Because of this potential vulnerability, security experts Banham have warned that smart locks should not be relied upon as your primary form of security, especially as many can be incorporated within an existing lock structure. In their guide on how to choose a smart lock, Banham state that “a smart security system should serve as something of a plan B, with high-quality traditional locks being the main means of your front door security”.
Therefore, to ensure that your lock system as a whole is as secure as can be, you should purchase a Grade 1 deadlock—the most secure type of deadlock available. These are highly resistant to methods used to breach a lock, like lockpicking. This will then inform what type of smart lock you end up buying, as there are many that Grade 1 deadlocks can work in tandem with. You should consult with a security professional if you are unsure whether you currently own this type of deadlock, or uncertain if a particular smart lock is compatible with your existing lock.

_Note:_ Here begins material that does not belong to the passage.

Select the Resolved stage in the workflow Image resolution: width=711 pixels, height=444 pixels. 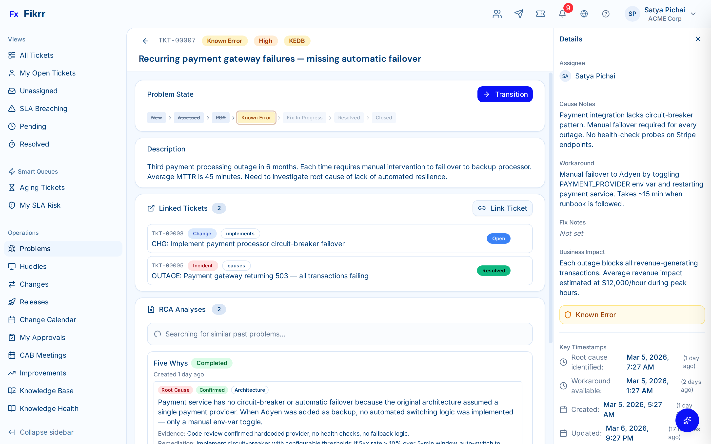(x=349, y=117)
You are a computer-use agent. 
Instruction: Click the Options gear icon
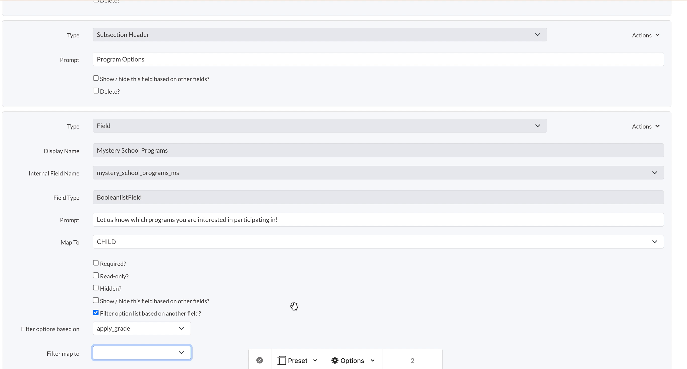pyautogui.click(x=335, y=360)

2. Strong cybersecurity measures
One of the main selling points of smart lock security is interconnectivity, and whilst this enables them to be used with smartphones and other smart devices, it can make them vulnerable to hacking. Researchers have identified various smart locks, including the Tapplock and the Amazon Key smart lock, as easily hackable, with other studies finding that smart devices in general can be hacked in just minutes. It is therefore imperative that you opt for a smart lock with secure authentication parameters and a strong automation protocol to protect you from this hacking threat. A professional locksmith should be able to help you identify whether certain products come with these features or not so that you choose the right smart lock.
3. Long battery life
Running out of power is not a concern with traditional locks, but with the majority of smart locks running on batteries, it is vital you pay close attention to the length of a smart lock’s battery life. You could find yourself in a real trouble if your lock powers down when you need it the most.
Make sure you look at what your lock’s expected battery life is and how exactly a smart lock consumes its power. Smart locks like the August Smart Lock 3rd Gen are favoured by consumers, but since both only have a three-month battery life, there are more durable alternatives on the market. Smart locks like the Danalock that utilise features like BLE (Bluetooth Low Energy) are recommended, as they can perform the same functions as their counterparts but in a low power state, conserving battery power.
4. Smart home integration
If you already own other smart devices, buying a lock that can integrate with these is a wise move. For instance, August Smart Locks now work with SimpliSafe security systems, so those that own both can sync up locking and unlocking their door with arming and disarming their security system. Many Nest products also work together, so if a fire broke out in your home, for example, the Nest Protect fire alarm would automatically open your Nest door lock to let you out. Having a secure smart door lock that can integrate with other smart devices in such ways is hugely beneficial when it comes to keeping you and your home safe.